On what motive do you thus poison yourself? Only for the pleasure of doing it? What! Will you make yourself a beast, or rather a devil? Will you run the hazard of committing all manner of villanies; and this only for the poor pleasure of a few moments, while the poison is running down your throat? O never call yourself a Christian! Never call yourself a man!
A fourth example as to how the church responded to social changes took place in Britain in the 18th century. The industrial revolution was under way, along with its many attendant horrors such as the use of child labor and a disregard for environmental issues. Many people found solace in alcohol — A phrase used at the time was, “Drunk for a penny, dead drunk for tuppence (two pennies)”. Hogarth’s well-known illustration ‘Gin Lane’ illustrates the problem.

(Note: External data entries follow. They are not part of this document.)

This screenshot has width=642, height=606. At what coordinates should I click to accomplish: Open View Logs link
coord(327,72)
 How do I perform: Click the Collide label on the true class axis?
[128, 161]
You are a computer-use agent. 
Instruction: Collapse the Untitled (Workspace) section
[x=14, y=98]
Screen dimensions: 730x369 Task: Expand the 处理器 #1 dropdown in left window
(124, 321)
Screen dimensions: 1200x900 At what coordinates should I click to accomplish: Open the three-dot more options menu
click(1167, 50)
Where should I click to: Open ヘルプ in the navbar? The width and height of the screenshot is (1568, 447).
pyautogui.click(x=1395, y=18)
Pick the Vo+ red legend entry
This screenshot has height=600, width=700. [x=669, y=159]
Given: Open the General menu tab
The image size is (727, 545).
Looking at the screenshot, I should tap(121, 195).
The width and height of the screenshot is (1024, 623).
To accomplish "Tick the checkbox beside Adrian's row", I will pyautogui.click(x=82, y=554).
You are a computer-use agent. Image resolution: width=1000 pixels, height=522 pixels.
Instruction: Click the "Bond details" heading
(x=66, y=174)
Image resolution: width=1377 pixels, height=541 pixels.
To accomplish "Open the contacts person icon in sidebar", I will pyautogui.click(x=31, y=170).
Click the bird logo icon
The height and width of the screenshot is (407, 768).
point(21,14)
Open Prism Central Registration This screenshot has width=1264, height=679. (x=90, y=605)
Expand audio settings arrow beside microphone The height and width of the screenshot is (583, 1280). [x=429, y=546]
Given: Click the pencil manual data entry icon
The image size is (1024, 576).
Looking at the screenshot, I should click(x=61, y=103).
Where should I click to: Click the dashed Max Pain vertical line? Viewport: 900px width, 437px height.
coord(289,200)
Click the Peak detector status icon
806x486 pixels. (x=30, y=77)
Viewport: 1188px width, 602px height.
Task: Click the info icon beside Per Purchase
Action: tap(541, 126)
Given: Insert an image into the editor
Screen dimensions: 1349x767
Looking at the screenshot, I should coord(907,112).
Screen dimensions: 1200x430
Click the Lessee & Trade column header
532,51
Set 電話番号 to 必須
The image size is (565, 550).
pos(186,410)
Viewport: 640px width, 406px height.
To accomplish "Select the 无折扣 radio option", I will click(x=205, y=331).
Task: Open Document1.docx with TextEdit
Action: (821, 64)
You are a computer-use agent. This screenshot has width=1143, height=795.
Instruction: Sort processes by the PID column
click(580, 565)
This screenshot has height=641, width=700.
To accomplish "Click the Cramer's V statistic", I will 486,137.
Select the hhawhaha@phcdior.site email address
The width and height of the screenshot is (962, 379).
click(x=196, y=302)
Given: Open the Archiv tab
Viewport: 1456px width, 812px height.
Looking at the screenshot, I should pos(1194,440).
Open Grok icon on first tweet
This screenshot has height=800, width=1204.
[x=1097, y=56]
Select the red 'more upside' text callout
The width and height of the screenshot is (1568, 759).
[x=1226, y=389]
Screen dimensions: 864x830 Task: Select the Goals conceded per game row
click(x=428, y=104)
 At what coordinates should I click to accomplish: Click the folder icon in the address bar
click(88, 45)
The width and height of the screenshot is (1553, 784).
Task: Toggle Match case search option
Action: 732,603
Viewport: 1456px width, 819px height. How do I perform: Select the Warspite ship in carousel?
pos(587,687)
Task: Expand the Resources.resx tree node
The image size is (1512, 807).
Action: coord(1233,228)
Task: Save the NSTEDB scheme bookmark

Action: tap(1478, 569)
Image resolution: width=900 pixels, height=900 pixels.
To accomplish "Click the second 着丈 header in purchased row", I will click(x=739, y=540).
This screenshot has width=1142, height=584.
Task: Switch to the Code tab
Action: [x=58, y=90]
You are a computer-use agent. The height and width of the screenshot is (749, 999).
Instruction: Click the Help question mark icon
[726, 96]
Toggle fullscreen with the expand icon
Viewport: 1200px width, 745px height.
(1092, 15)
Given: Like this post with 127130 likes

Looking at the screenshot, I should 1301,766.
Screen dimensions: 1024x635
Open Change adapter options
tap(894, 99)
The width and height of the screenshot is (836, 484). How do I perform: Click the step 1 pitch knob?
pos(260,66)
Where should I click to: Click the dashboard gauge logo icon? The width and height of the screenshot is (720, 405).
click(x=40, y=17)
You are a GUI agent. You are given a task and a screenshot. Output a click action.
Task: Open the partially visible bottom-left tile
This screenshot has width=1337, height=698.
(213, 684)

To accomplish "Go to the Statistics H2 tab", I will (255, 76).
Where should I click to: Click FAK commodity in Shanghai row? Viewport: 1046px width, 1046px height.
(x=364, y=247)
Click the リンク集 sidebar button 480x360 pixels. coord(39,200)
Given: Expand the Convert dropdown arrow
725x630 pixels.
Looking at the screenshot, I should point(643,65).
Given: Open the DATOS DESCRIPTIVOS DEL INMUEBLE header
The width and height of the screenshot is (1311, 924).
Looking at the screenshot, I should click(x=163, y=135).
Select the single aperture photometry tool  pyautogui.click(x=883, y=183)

The Anglican church of that time had become somewhat complacent and indifferent to the plight of these industrial workers. In response to this situation John Wesley (1703-1791) and others founded what was later to become the Methodist church. One of the cornerstones of their Christian faith was that it is wrong to drink alcohol. As the following quotation shows, he did not mince words.
We now think of Wesley as being a strict teetotaler, as evidenced by the quotation at the head of this post. However, as discussed in the post Gin Lane and Social Media, his attitude toward alcohol was actually moderate and not completely consistent. The The full Hogarth cartoon, as shown below, is entitled Gin Lane and Beer Street. It condemns the vice and misery associated with gin, but it actually promotes the value of beer consumption. It is probably more accurate to say that Wesley was more opposed to drunkenness than he was to drinking per se. Nevertheless, he recognized that the church was not responding adequately to a major social ill, so he energetically promoted a faith-based solution.